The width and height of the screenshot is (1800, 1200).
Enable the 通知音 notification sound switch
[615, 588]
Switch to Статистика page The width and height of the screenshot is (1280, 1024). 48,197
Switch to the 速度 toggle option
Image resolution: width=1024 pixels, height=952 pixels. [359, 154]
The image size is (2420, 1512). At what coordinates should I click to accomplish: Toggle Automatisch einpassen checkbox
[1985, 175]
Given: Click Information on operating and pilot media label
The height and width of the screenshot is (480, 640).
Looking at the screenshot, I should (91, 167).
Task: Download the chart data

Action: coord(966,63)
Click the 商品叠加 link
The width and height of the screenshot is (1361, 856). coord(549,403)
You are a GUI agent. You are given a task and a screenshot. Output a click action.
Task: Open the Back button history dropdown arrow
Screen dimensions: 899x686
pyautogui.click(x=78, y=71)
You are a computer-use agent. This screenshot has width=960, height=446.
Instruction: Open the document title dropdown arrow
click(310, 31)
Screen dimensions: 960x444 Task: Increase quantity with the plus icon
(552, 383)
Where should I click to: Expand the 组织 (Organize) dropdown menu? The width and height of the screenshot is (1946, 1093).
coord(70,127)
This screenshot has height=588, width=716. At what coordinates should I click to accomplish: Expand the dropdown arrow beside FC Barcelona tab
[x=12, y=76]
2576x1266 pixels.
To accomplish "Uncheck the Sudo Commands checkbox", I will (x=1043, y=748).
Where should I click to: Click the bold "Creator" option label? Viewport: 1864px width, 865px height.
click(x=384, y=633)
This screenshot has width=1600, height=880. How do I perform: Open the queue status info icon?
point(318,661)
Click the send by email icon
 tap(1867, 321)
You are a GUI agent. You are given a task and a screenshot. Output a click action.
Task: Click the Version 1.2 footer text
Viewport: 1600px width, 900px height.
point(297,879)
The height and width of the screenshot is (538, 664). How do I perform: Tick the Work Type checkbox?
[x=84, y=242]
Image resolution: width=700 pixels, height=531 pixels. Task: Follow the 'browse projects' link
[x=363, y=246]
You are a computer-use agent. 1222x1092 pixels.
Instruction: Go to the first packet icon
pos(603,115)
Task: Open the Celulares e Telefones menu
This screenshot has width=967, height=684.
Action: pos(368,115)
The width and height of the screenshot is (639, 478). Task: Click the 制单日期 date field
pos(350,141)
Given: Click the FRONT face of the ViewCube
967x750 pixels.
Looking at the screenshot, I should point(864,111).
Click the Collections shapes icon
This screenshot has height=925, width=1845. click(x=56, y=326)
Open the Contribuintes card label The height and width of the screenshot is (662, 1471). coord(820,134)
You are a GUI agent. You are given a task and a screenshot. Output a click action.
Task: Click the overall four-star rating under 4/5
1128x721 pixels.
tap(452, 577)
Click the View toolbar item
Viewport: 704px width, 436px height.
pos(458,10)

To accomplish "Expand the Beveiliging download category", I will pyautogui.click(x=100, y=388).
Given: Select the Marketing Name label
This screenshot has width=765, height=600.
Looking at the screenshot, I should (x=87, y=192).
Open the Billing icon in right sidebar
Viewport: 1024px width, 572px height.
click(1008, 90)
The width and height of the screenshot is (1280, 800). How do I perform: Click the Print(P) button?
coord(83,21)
-*-*-
(DIRECTIVE): Reproduce the material above verbatim, from the line containing "2576x1266 pixels." up to and including the line containing "tap(1867, 321)".

(SOLUTION TO THE PROBLEM):
2576x1266 pixels.
To accomplish "Uncheck the Sudo Commands checkbox", I will (x=1043, y=748).
Where should I click to: Click the bold "Creator" option label? Viewport: 1864px width, 865px height.
click(x=384, y=633)
This screenshot has width=1600, height=880. How do I perform: Open the queue status info icon?
point(318,661)
Click the send by email icon
 tap(1867, 321)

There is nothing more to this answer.